* **EXCERPT**

####################

Careers
Infection Control Nurse Career Overview
Infection control nurses keep infections from spreading. You educate staff, patients, and the public, and you either apply or recommend evidence-based prevent…
specialty-guide
Infection control nurses keep infections from spreading. You educate staff, patients, and the public, and you either apply or recommend evidence-based prevention practices.
- How long to become: 2 to 4 years
- Average annual salary: $83,486
- Job outlook (2024-2034): 5% growth for all RNs
- Education: ADN or BSN
- Certification: optional
What an Infection Control Nurse Does
Your responsibilities typically include:
- Training and educating healthcare providers
- Communicating with patients and the public about infection control
- Overseeing safety practices such as handwashing
- Running internal infection prevention campaigns
- Reviewing infection cases and recommending changes to prevent recurrence
The job rewards people who are meticulous, collaborative, creative, and able to see problems coming.
Where Infection Control Nurses Work
Most work in hospitals and residential care facilities, though some work for government and emergency preparedness organizations.
In hospitals, you direct infection control practices, advise colleagues, and educate patients. In residential care, you manage sanitation, keep colleagues current on new developments, and head off health risks. In public health, you serve as a resource for officials and the public, set sanitation protocols, and work with agencies and businesses on disease prevention.

####################

* **SOURCE MATERIAL**

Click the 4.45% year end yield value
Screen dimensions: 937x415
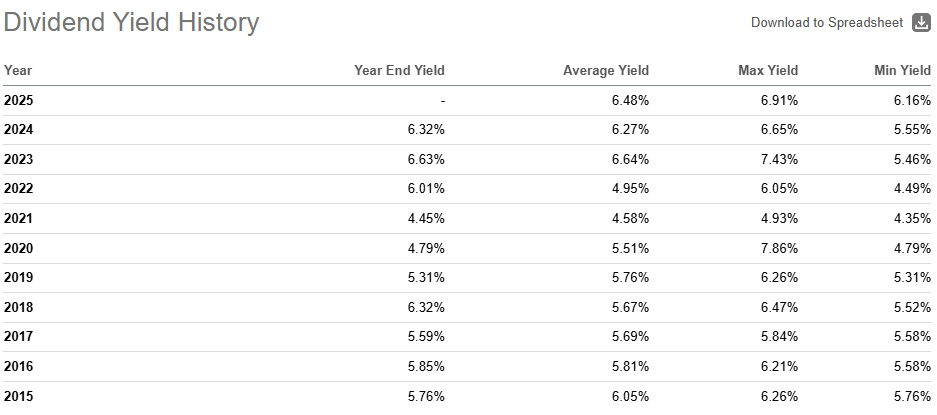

####################

* **EXERCISE GOAL**
Decide whether each statement below agrees with the career overview. Answer yes or no and quote the words of the text that decide it. 1. Infection control nurses must hold a certification. 2. Some infection control nurses work for government and emergency preparedness organizations. 3. Setting sanitation protocols is described as part of the work in residential care.

* **COMPLETED EXERCISE**
1. No: "Certification: optional"
2. Yes: "some work for government and emergency preparedness organizations"
3. No: "In public health, you serve as a resource for officials and the public, set sanitation protocols"